S'il est vrai que chaque étincelle de beauté est un sourire entre nous, chaque composition florale est un bel espace de rencontre où nous pouvons nous aussi dire à Dieu "je t'aime". Afin que l'art floral soit le plus possible en harmonie avec le mystère de la liturgie, je m'efforce d'œuvrer selon trois directions :
1 - Le respect de la nature et l'accueil de son message, afin de laisser la parole à Dieu. Je reçois comme une loi de beauté vraie la phrase de Blaise Pascal, "au-delà du grand art, il y a le naturel". C'est un chemin d'écoute, d'humilité, de silence.
2 - La méditation en profondeur des écritures sacrées, afin d'éviter toute lecture superficielle qui entraînerait la réalisation de bouquets figuratifs et non plus symboliques. C'est toujours le mystère de Pâques qui doit être évoqué afin que chacun soit invité à renaître et à faire Alliance avec l'Amour même... Merveilleux chemin de dépouillement et d'engagement.

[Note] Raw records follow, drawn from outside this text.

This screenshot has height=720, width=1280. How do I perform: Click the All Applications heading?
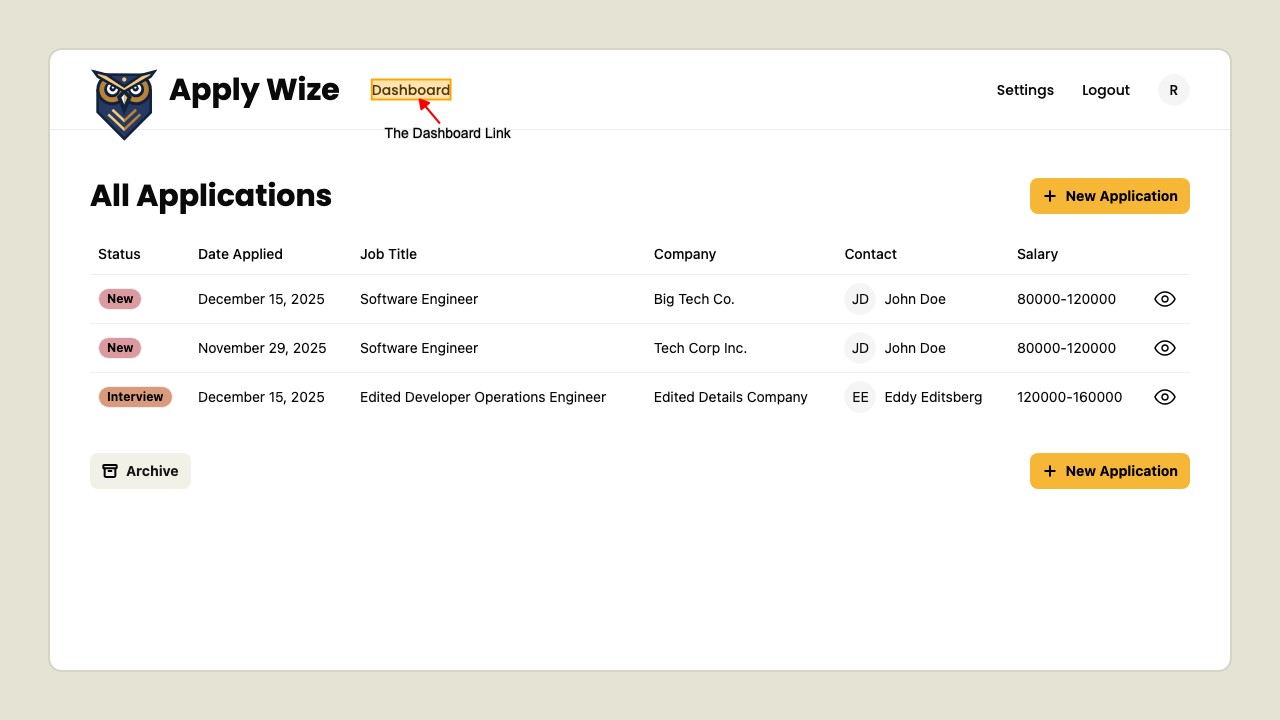pos(211,195)
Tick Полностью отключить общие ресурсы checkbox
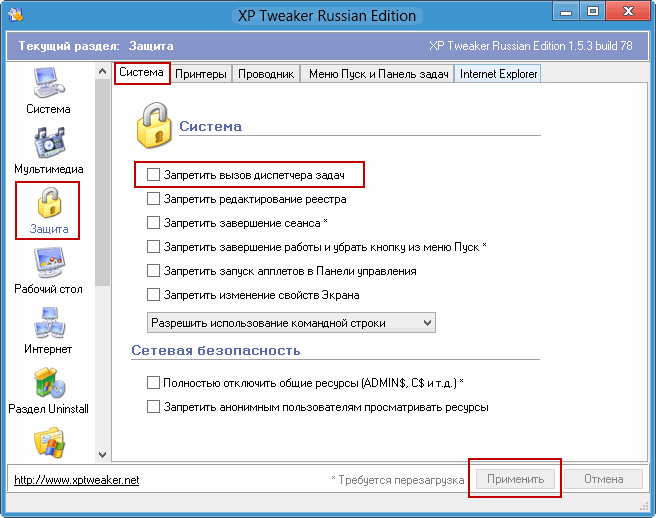This screenshot has width=656, height=518. pyautogui.click(x=153, y=383)
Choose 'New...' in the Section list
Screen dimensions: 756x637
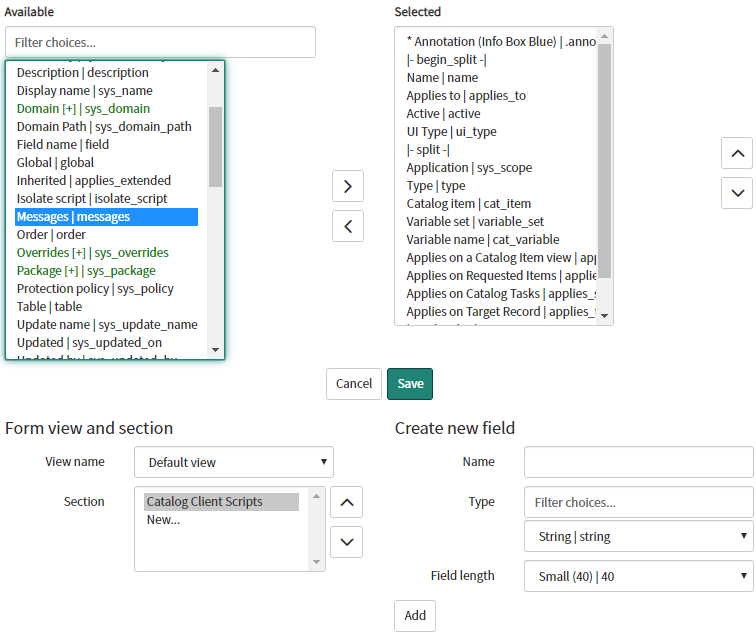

3 - La simplicité : j'aime à dire qu'une seule fleur suffit... car l'essentiel est au-delà. Les espaces libres sont bien plus importants que les espaces pleins. Le visible est au service de l'invisible. Quelle puissance d'expression, quand on peut dire le plus avec le moins ! C'est encore un chemin d'humilité et de contemplation.
Au coeur de l'espace liturgique, les compositions florales, avec leur parfum de Paradis, offrent paix et joie, car en elles, selon la grande tradition cistercienne, se trouvent réconciliés : Amour, Beauté et Vérité. Reflet et invitation à vivre de ce mouvement de vie spirituelle fait d'accueil, de transfiguration et d'offrande, de grâce reçue dans la reconnaissance et d'action de grâce.